[Source data]
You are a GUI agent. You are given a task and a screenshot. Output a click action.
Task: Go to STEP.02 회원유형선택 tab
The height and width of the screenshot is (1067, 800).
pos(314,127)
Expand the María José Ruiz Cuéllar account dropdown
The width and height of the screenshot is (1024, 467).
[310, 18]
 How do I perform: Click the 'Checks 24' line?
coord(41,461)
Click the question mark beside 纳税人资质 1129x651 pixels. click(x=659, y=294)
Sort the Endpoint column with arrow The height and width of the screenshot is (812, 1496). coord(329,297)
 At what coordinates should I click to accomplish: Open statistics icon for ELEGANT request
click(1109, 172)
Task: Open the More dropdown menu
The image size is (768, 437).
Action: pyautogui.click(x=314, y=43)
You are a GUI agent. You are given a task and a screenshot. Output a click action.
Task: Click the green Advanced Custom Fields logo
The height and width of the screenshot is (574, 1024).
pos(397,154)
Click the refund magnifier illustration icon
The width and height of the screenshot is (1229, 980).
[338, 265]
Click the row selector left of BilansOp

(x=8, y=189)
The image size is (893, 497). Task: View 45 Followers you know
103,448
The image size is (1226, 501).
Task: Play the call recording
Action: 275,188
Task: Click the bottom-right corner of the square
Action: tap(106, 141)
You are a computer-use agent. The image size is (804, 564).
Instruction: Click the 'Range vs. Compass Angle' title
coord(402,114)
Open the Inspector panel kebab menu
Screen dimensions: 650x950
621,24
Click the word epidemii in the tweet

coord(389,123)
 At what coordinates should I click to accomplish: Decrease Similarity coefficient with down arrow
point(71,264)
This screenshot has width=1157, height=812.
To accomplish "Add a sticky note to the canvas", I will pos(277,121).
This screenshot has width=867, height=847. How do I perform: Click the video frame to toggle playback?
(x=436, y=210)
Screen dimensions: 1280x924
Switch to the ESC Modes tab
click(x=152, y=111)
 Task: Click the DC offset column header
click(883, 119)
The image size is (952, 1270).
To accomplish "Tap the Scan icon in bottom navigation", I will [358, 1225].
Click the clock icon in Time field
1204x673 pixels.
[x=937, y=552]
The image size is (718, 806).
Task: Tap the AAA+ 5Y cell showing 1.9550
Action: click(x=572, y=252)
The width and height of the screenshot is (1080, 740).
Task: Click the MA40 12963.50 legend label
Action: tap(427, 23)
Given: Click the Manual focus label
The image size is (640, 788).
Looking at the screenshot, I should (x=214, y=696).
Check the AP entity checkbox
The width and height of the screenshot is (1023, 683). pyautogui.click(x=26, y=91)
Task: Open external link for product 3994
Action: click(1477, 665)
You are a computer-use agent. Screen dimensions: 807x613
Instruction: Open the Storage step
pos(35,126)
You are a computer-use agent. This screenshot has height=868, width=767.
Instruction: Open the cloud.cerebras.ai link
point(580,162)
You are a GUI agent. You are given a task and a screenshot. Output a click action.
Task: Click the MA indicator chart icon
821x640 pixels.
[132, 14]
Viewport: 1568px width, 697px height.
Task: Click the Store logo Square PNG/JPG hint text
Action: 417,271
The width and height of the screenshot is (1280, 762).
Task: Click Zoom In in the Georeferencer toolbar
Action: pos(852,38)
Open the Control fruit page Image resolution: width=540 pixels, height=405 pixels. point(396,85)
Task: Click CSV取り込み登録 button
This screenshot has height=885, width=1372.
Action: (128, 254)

Exercise directions:
The records above are to be restated word for word.

Exercise result:
You are a GUI agent. You are given a task and a screenshot. Output a click action.
Task: Go to STEP.02 회원유형선택 tab
The height and width of the screenshot is (1067, 800).
pos(314,127)
Expand the María José Ruiz Cuéllar account dropdown
The width and height of the screenshot is (1024, 467).
[310, 18]
 How do I perform: Click the 'Checks 24' line?
coord(41,461)
Click the question mark beside 纳税人资质 1129x651 pixels. click(x=659, y=294)
Sort the Endpoint column with arrow The height and width of the screenshot is (812, 1496). coord(329,297)
 At what coordinates should I click to accomplish: Open statistics icon for ELEGANT request
click(1109, 172)
Task: Open the More dropdown menu
The image size is (768, 437).
Action: pyautogui.click(x=314, y=43)
You are a GUI agent. You are given a task and a screenshot. Output a click action.
Task: Click the green Advanced Custom Fields logo
The height and width of the screenshot is (574, 1024).
pos(397,154)
Click the refund magnifier illustration icon
The width and height of the screenshot is (1229, 980).
[338, 265]
Click the row selector left of BilansOp

(x=8, y=189)
The image size is (893, 497). Task: View 45 Followers you know
103,448
The image size is (1226, 501).
Task: Play the call recording
Action: 275,188
Task: Click the bottom-right corner of the square
Action: tap(106, 141)
You are a computer-use agent. The image size is (804, 564).
Instruction: Click the 'Range vs. Compass Angle' title
coord(402,114)
Open the Inspector panel kebab menu
Screen dimensions: 650x950
621,24
Click the word epidemii in the tweet

coord(389,123)
 At what coordinates should I click to accomplish: Decrease Similarity coefficient with down arrow
point(71,264)
This screenshot has width=1157, height=812.
To accomplish "Add a sticky note to the canvas", I will pos(277,121).
This screenshot has width=867, height=847. How do I perform: Click the video frame to toggle playback?
(x=436, y=210)
Screen dimensions: 1280x924
Switch to the ESC Modes tab
click(x=152, y=111)
 Task: Click the DC offset column header
click(883, 119)
The image size is (952, 1270).
To accomplish "Tap the Scan icon in bottom navigation", I will [358, 1225].
Click the clock icon in Time field
1204x673 pixels.
[x=937, y=552]
The image size is (718, 806).
Task: Tap the AAA+ 5Y cell showing 1.9550
Action: click(x=572, y=252)
The width and height of the screenshot is (1080, 740).
Task: Click the MA40 12963.50 legend label
Action: tap(427, 23)
Given: Click the Manual focus label
The image size is (640, 788).
Looking at the screenshot, I should (x=214, y=696).
Check the AP entity checkbox
The width and height of the screenshot is (1023, 683). pyautogui.click(x=26, y=91)
Task: Open external link for product 3994
Action: click(1477, 665)
You are a computer-use agent. Screen dimensions: 807x613
Instruction: Open the Storage step
pos(35,126)
You are a computer-use agent. This screenshot has height=868, width=767.
Instruction: Open the cloud.cerebras.ai link
point(580,162)
You are a GUI agent. You are given a task and a screenshot. Output a click action.
Task: Click the MA indicator chart icon
821x640 pixels.
[132, 14]
Viewport: 1568px width, 697px height.
Task: Click the Store logo Square PNG/JPG hint text
Action: 417,271
The width and height of the screenshot is (1280, 762).
Task: Click Zoom In in the Georeferencer toolbar
Action: pos(852,38)
Open the Control fruit page Image resolution: width=540 pixels, height=405 pixels. point(396,85)
Task: Click CSV取り込み登録 button
This screenshot has height=885, width=1372.
Action: (128, 254)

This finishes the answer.